WORK TASK: The task calls for the lines below from the line with "The image size is (841, 389)." to the line with "Given: Open lowkim's", both ends included, copied exactly, without any pictures.

MATERIALS PROVIDED:
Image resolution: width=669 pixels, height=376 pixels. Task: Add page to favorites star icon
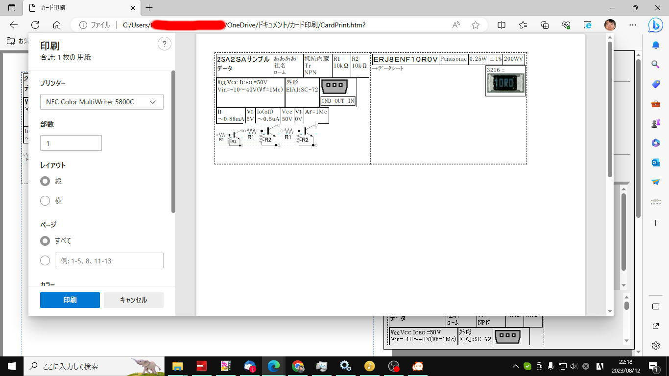pos(475,25)
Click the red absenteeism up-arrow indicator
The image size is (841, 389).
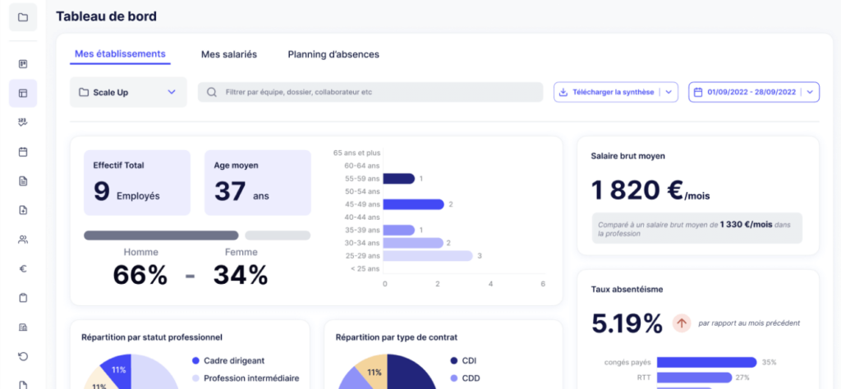click(682, 323)
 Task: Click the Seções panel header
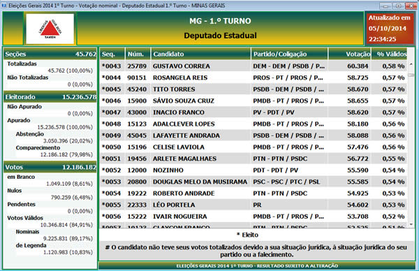[50, 54]
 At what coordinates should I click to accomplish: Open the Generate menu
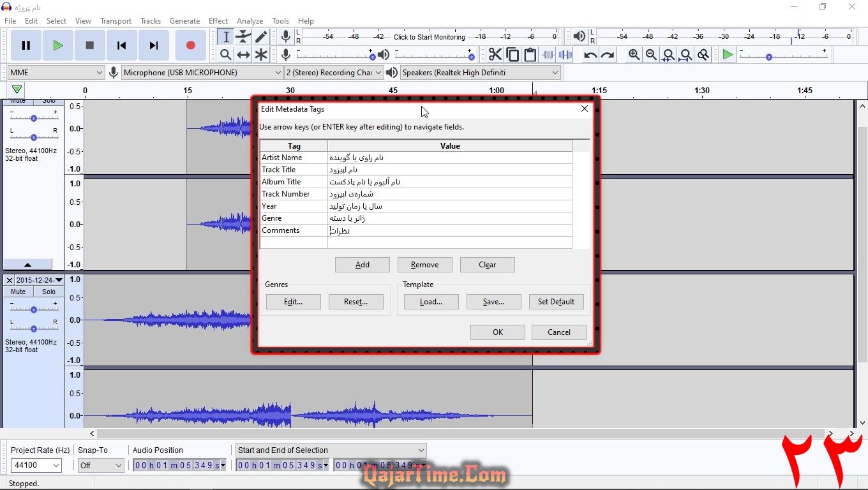184,21
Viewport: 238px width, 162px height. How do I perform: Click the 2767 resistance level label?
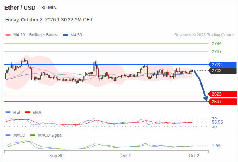(217, 51)
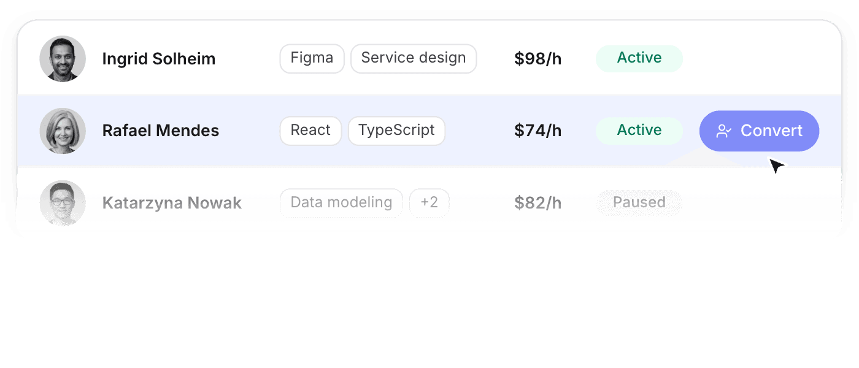Open Ingrid Solheim's avatar photo
Screen dimensions: 859x368
(x=63, y=58)
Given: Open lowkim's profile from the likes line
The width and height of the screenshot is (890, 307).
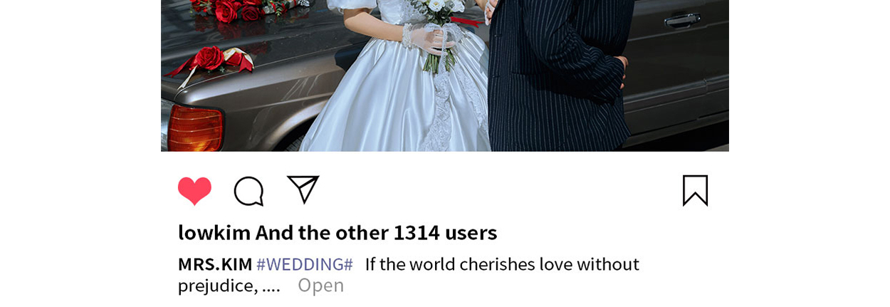Looking at the screenshot, I should click(214, 233).
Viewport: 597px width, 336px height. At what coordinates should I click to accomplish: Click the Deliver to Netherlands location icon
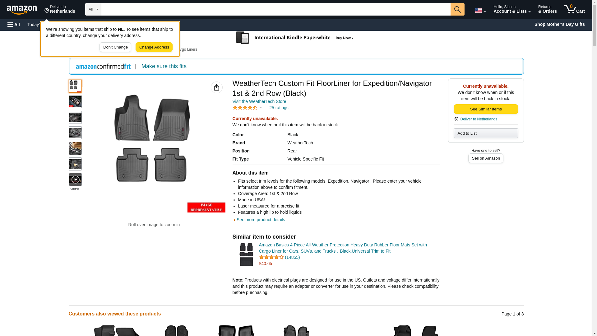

REPLY TO THE TASK:
The image size is (841, 389).
click(682, 323)
 Task: Click the Seções panel header
[50, 54]
 At what coordinates should I click to accomplish: Open the Generate menu
184,21
Viewport: 238px width, 162px height. How do I perform: Click the 2767 resistance level label?
(217, 51)
Open Ingrid Solheim's avatar photo
Screen dimensions: 859x368
(x=63, y=58)
Given: Open lowkim's profile from the likes line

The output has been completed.